Hey @wdai, I have been very interested in these topics.
Conceptually, any general-purpose Layer 2 should be able to provide a secure messaging layer that allows bridge native L2 assets to L1; follow the exact procedure as we secure bridging L1 assets into L2. For example, the OP Stack address this possibility, and it would be as straightforward as it is today for L1 token bridging: anyone can create a token representation that follows the required interface (commonly via a factory) and then make a deposit into the bridge contract on the origin chain. The underlying message-passing protocol will ensure that the message arrives and is valid. These mechanisms may vary depending on how the L2s implement their respective canonical bridges, but in principle, if the security model can be assumed, then both directions could be equivalent.
Importantly, I believe a key aspect of bridged tokens, including this case, is how the token is implemented and managed in each chain where it isn’t native to meet the expected use cases and fulfill the owner’s requirements. We can distinguish two major groups (intermediates can still exist):
- Classic bridged tokens: When the token is sent to another domain, the issuer/owner will not have any rights over the new representations. This is ideal if the user wants full ownership, provided that the backing is guaranteed, or when the token does not have a “responsible” party. The security model of each representation will solely depend on the security model implemented by the domain.
- Sovereign tokens: The issuer/owner wants to have full control of its implementation. A generalized solution for this is, for example, xERC20, where any issuer can be set, and it is not limited to third-party bridges; canonical or any other method can also work. Others decide to build their own infrastructure, such as Circle.

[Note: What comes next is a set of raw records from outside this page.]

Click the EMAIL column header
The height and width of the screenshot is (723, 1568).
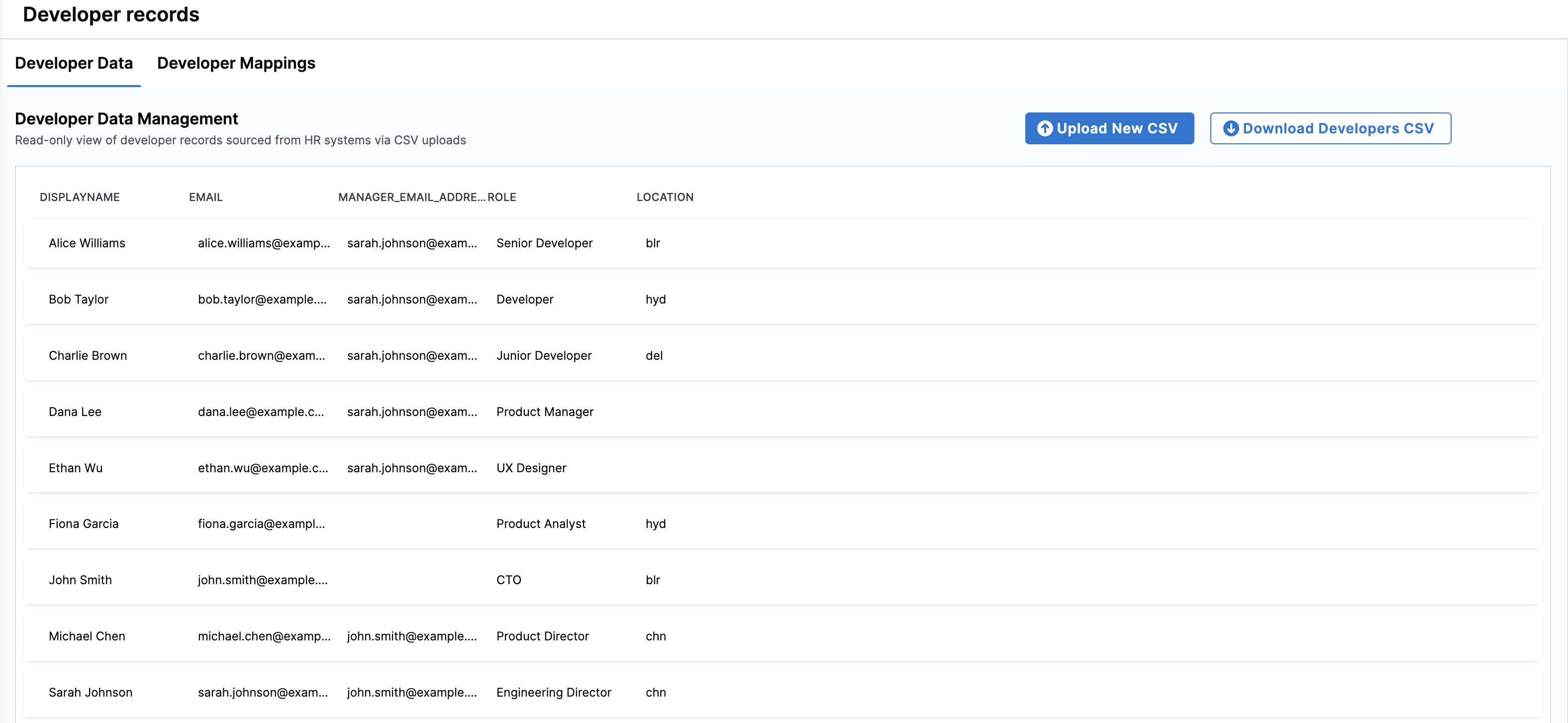(206, 198)
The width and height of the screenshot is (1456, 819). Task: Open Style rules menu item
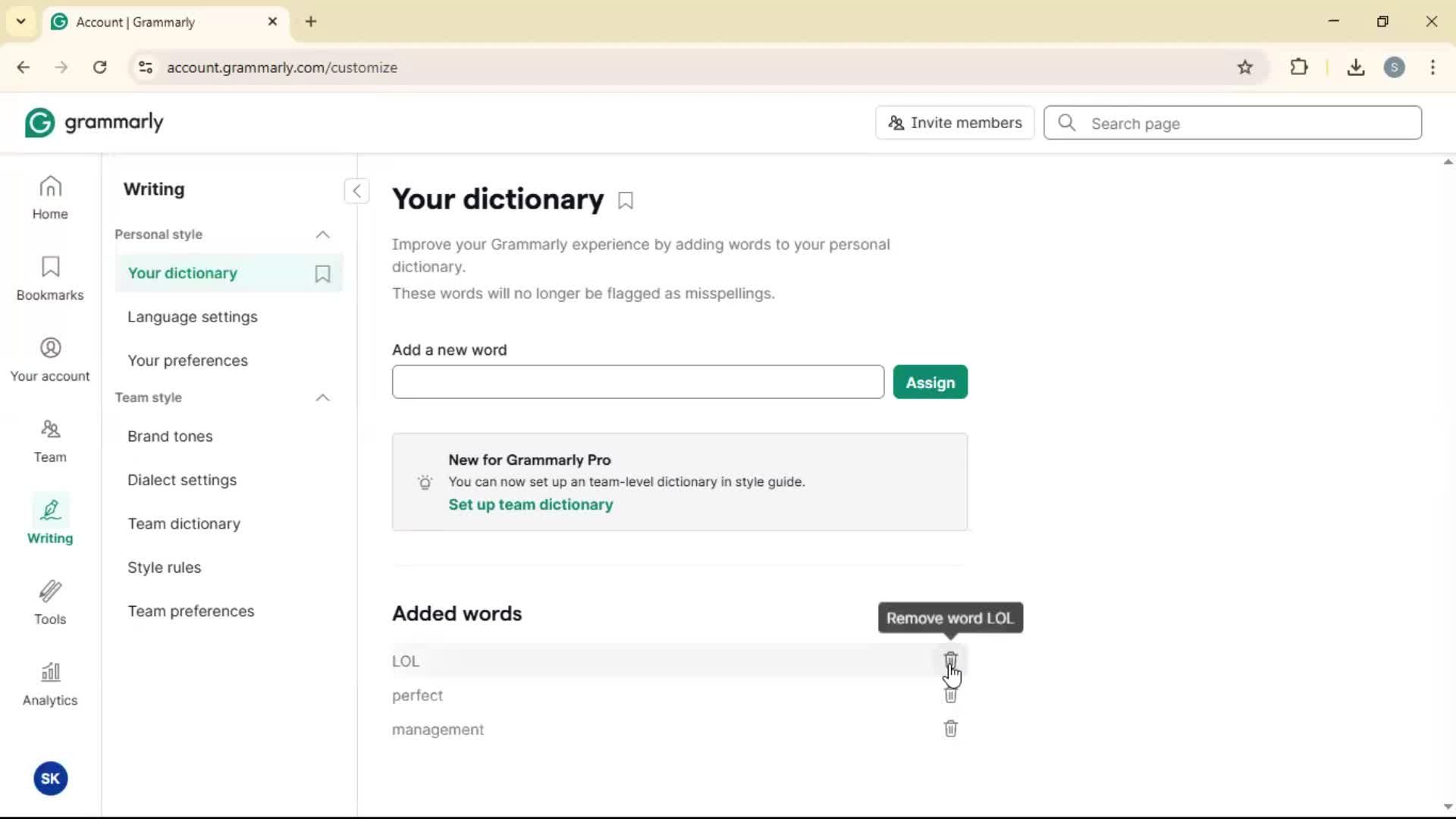tap(165, 567)
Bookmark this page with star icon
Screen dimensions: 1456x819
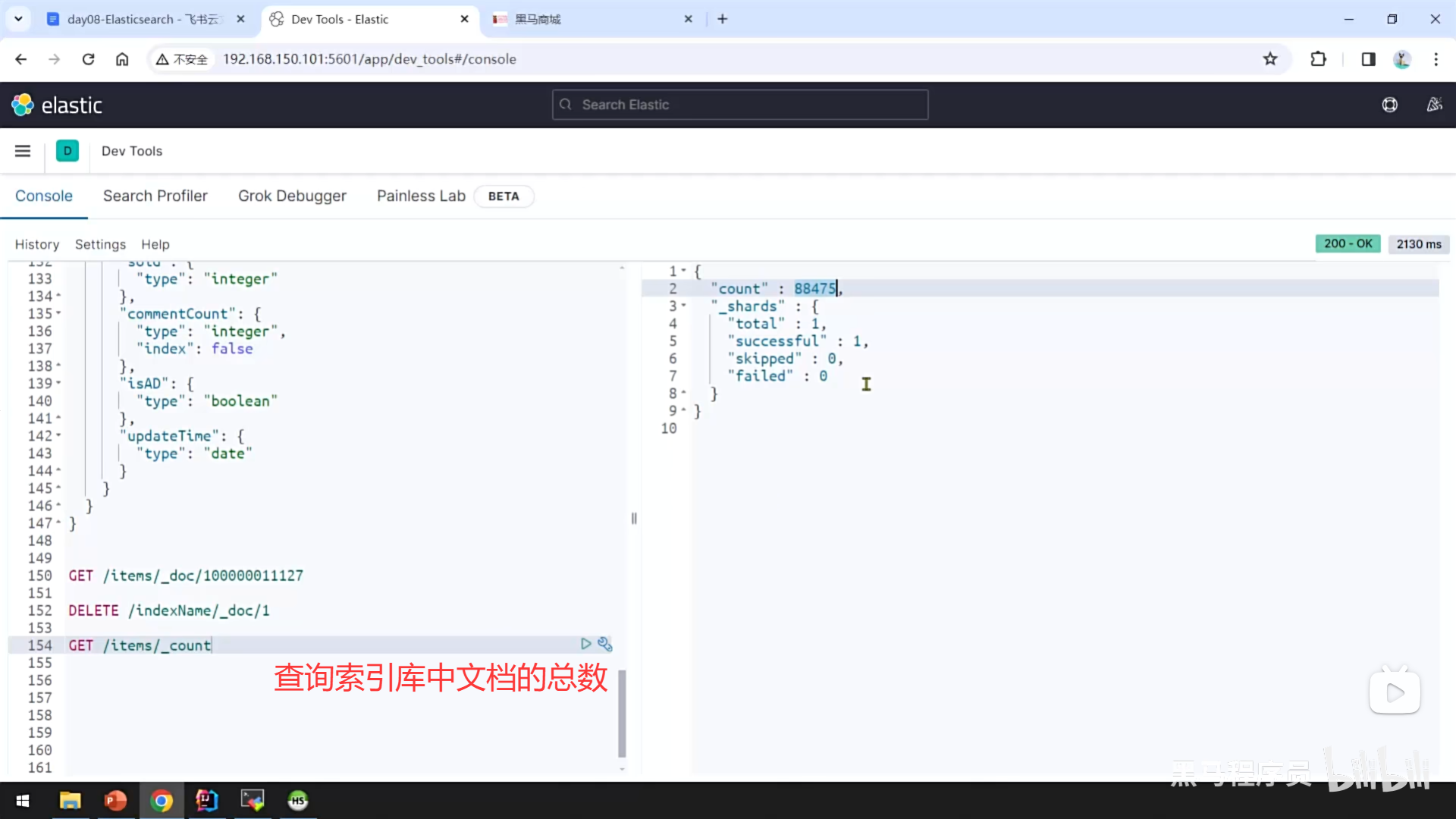coord(1270,59)
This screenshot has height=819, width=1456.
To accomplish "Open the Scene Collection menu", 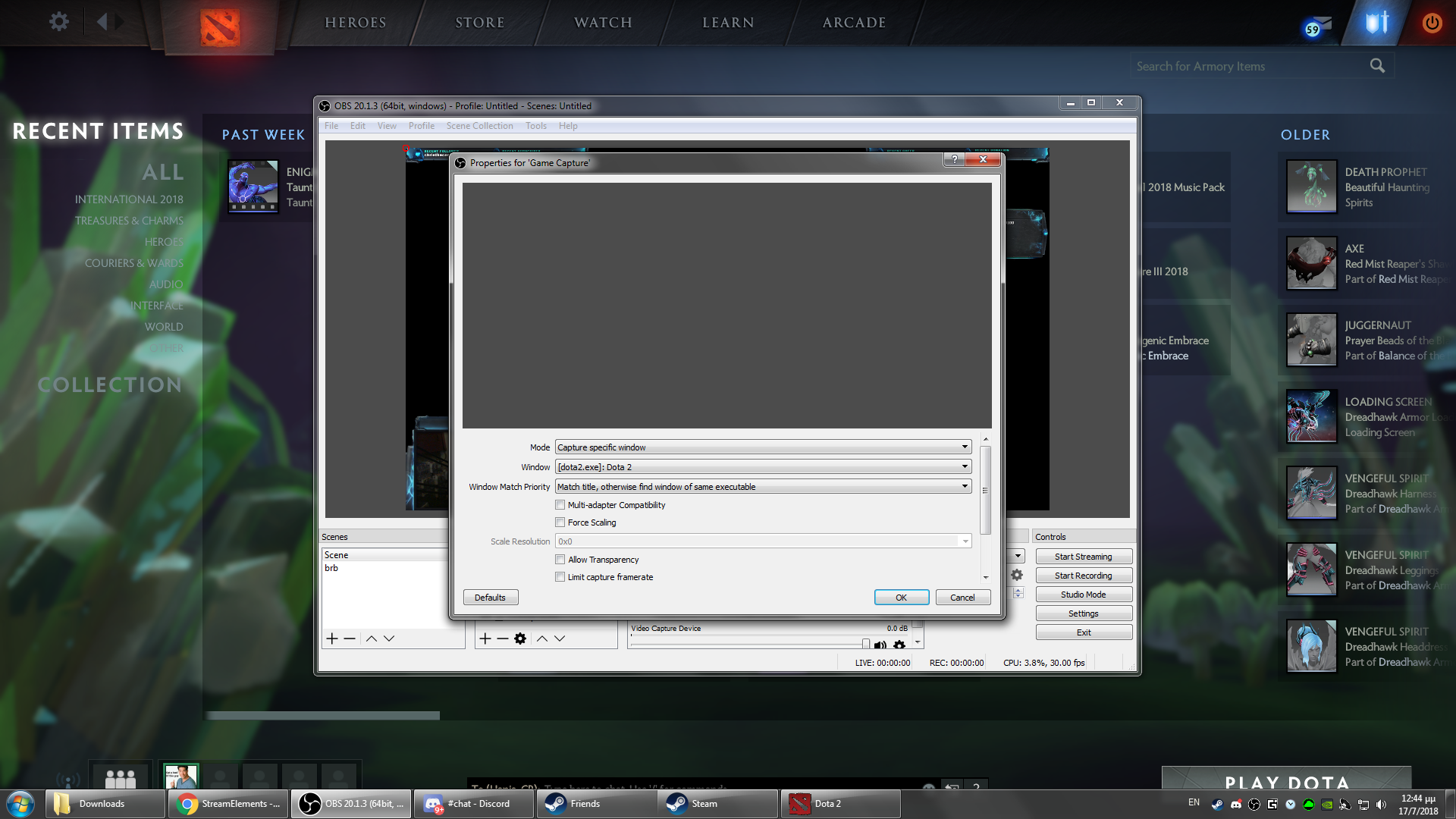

So, I believe that regardless of the issuer/owner’s choice (which is a critical decision), these current models ensure that a token can move into any domain and that 1:1 transfers are always achieved with any security model. I think many pain points include UX aspects such as times, user actions, and end implementations. I would love to know your thoughts and ideas to achieve better interoperability flows and more elegant token issuing mechanisms.